GEMA PANALÉS LORCA
Un total de 1.757 aspirantes se presentaron ayer en el campus de Espinardo de la Universidad de Murcia a los exámenes para conseguir una de las plazas de formación sanitaria convocadas por el ministerio de Sanidad y Política Social. Los 771 licenciados en Medicina que aspiraban a una de las plazas de MIR (Médico Interno Residente) tuvieron que hacer frente a un maratoniano examen de cinco horas de duración para el que necesitaron, además del incondicional apoyo de sus inseparables progenitores, una buena provisión de barritas energéticas y bebidas isotónicas.

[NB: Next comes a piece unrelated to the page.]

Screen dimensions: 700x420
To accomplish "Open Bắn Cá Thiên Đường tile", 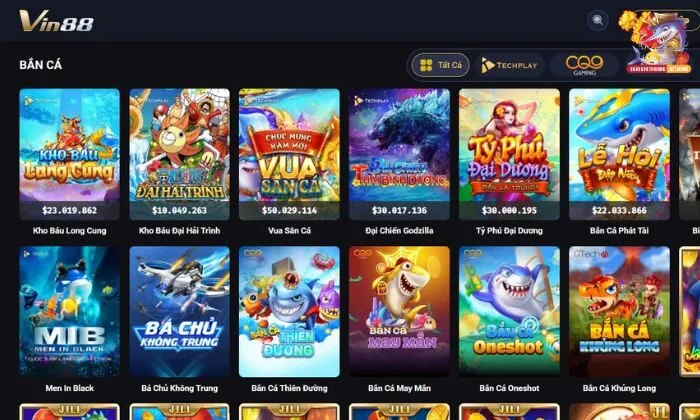I will (289, 312).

"Están cinco horas sin parar. Antes no les dejaban meter comida, pero ahora sí, porque muchos se desmayaban haciendo el examen. Si necesitan ir al baño les acompaña alguien del tribunal. Si es un chico, va un hombre con él, y si es una chica, pues una mujer", comentaba la madre de una joven dominicana que se presentó ayer al examen. Otro de los padres que no quiso dejar sola a su hija frente al peligro fue Antonio García. "Son siete años estudiando sin parar una media de 13 horas al día y no descansa ni sábados ni domingos. Nosotros lo vivimos muy de cerca y lo sufrimos con ella. Si saca el examen bien, la mitad es culpa nuestra, sobre todo de mi mujer. Su novio también ha sido muy comprensivo con ella y nunca la ha presionado", subrayaba.
Había murcianos, pero la mayoría de los aspirantes que se presentaron ayer al examen eran de fuera de la Región (Elche, Alicante, Albacete, etc.) y muchos también de fuera de España (Marruecos, Santo Domingo o Colombia). De distinta procedencia, pero con los mismos nervios. Concentrados, pero muy tensos los aspirantes tomaron asiento a las cuatro de la tarde y de allí no se movieron hasta las nueve de la noche. "Es la primera vez que nos presentamos y estamos muy nerviosos, pero estamos seguros de que vamos a coger plaza", decían poco antes de entrar al aula Alfonso del Pozo y Diego Díez, los dos con 25 años y de Alicante.
El examen contó con 225 preguntas. Como novedad, en esta convocatoria se introdujeron imágenes que reproducían aspectos relevantes de la exploración clínica, para ampliar la evaluación de los aspirantes. Con suerte, la mayoría lucirá en pocos meses la merecida bata blanca que los acreditará como médicos en activo.